To see more visualization for an array of keywords, check out our R-Shiny app!

Methodology

Standardization and Lemmatization

Much like our text cleaning process that we used to find N-grams, conduct TF-IDF analysis, and find cosine similarities, we standardized and lemmatized the XML files from which these parts of speech were extracted. This process included standardizing variant spellings found through manual analysis of key texts, as well as lemmatizing words that were not already partially lemmatized in the EP TCP files. It also included the removal of stop words and lowercasing of all text to simplify for code processing.

Through this, we managed to catch most transcription errors and omissions (where ASCII carets appear in lieu of letters) in relevant vocabulary, though this brute force method is not perfect. You can see where some missing transcriptions were not completely standardized in a few of our visualizations, like this one: 

 As can be seen, the tenth most popular verb in that period is “^nd.” This is likely because “Virginia” had few instances in this time period prior to the founding of Jamestown, and this indeterminate word form showed up in the few instances that did exist.

NUPOS Tagging

The POS tags provided by EP are machine-generated. They are generated by the MorphAdorner algorithm using the NUPOS tagging set devised by Martin Mueller. MorphAdorner takes XML files, designates sentence and word boundaries, and then tags words with their NUPOS identification. Though NUPOS has 241 total tags for the various parts of speech that can exist in the most granular analyses of English, we chose to focus only on 3 of the 17 available major word classes: verbs, adjectives, and nouns. MorphAdorner is trained using a blend of cultural touchstone texts, like the complete works of Shakespeare, as well as popular 19th century texts to identify parts of speech. MorphAdorner is trained on ~6 million words of text from the following:

  • The complete works of Chaucer and Shakespeare
  • Spenser’s Faerie Queene
  • North’s translation of Plutarch’s Lives
  • Mary Wroth’s Urania
  • Jane Austen’s Emma
  • Dickens’ Bleak House and The Old Curiosity Shop
  • Emily Bronte’s Wuthering Heights
  • Thackeray’s Vanity Fair
  • Mrs. Gaskell’s Mary Barton
  • Frances Trollope’s Michael Armstrong
  • George Eliot’s Adam Bede
  • Scott’s Waverley
  • Harriet Beecher Stowe’s Uncle Tom’s Cabin
  • Melville’s Moby Dick

Click here to read more about MorphAdorner and NUPOS!

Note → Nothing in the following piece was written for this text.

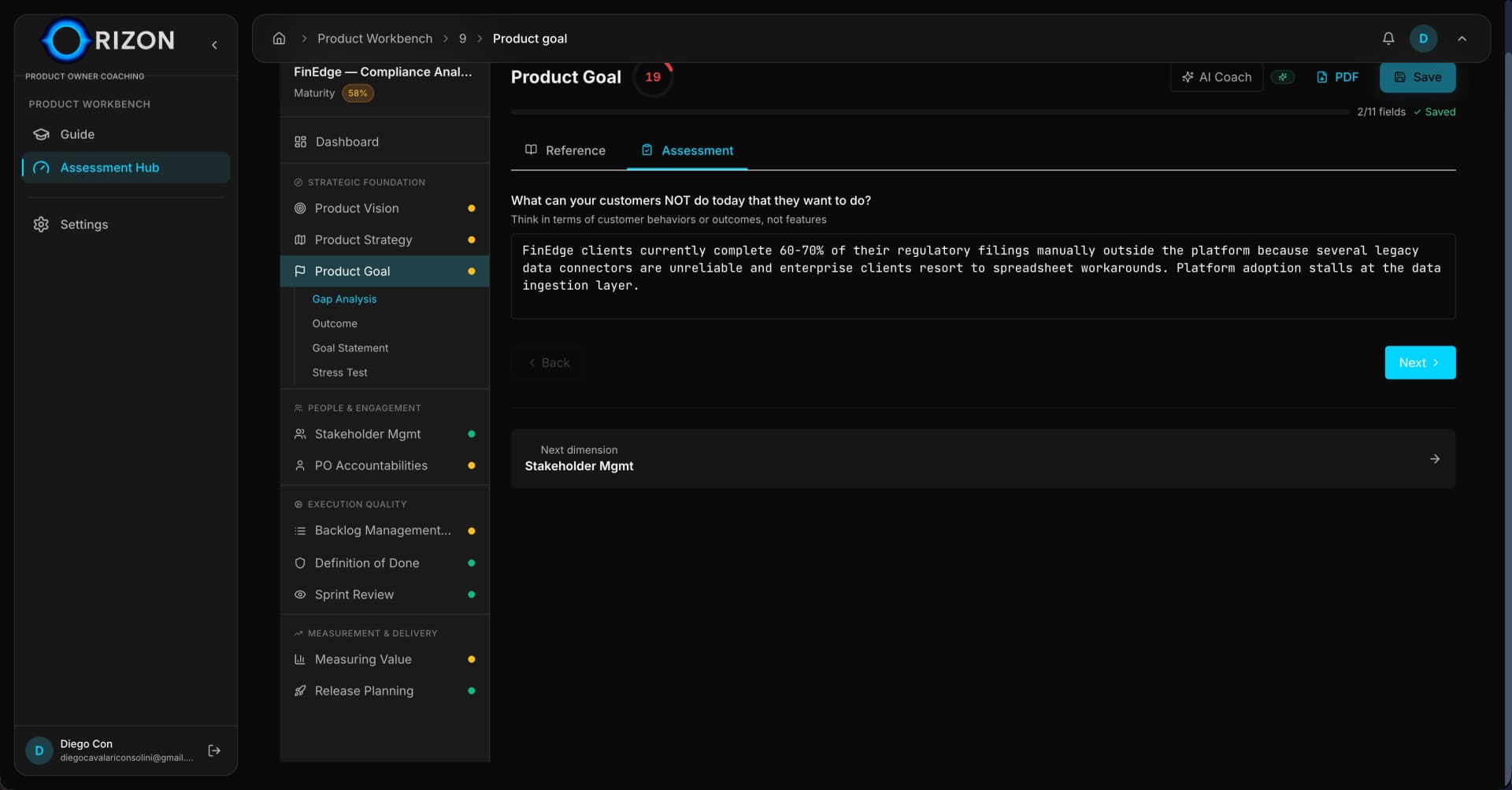Switch to the Reference tab
The height and width of the screenshot is (790, 1512).
(x=565, y=150)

Limitations and Complications

There are, however, a few limitations to this method. Due to the nature of the texts we are dealing with, standardization and lemmatization is an endless uphill battle, for there are always new and bizarre variant spellings to be discovered in 17th century texts. There are also always transcriptions errors or omissions due to the fact that these texts are digitized by humans dealing with centuries-old paper and ink. 

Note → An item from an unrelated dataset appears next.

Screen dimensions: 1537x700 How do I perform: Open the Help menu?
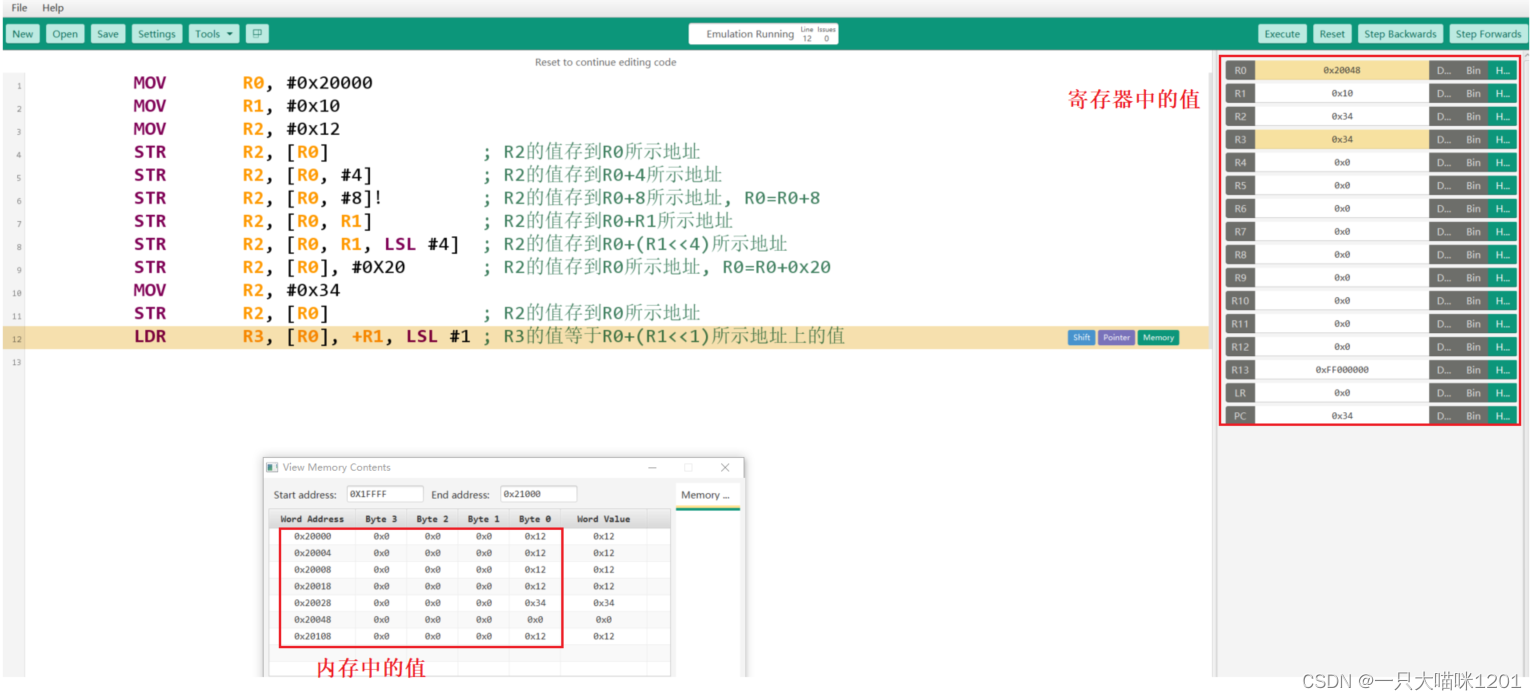pyautogui.click(x=53, y=8)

MorphAdorner is also trained on majority 19th century texts, which has a significant gap in language similarity from 17th century texts. While 6 million words sounds like a large number, this is likely not enough to create a perfectly accurate POS-tagging algorithm given the complexity of language, even for the 19th century texts MorphAdorner is trained on. Applying an imperfect algorithm to imperfect texts, of course, yields imperfect results. MorphAdorner was not designed to assess 17th century language, and thus has several errors.

For example, while EP has assigned POS tags for each words in the XML files, there are several times when certain words are tagged incorrectly, like “Walter” being tagged as an adjective instead of a noun. In general, a sizeable amount of nouns appear as adjectives and vice versa. 

This limitation is likely caused by MorphAdorner’s accuracy threshold and the fact it is not trained to deal with 17th century texts. We look forward to addressing this limitation in the future to fine tune our POS tagging even further. 

We have also noticed that there is quite a prevalence for the words “Good”, “Great”, and “Certain” to dominate the adjectives of any word. We do not yet have an answer as to why these words are so dominant across the corpus for all the keywords we examined or if this is simply a byproduct of how common they are in the English language in general.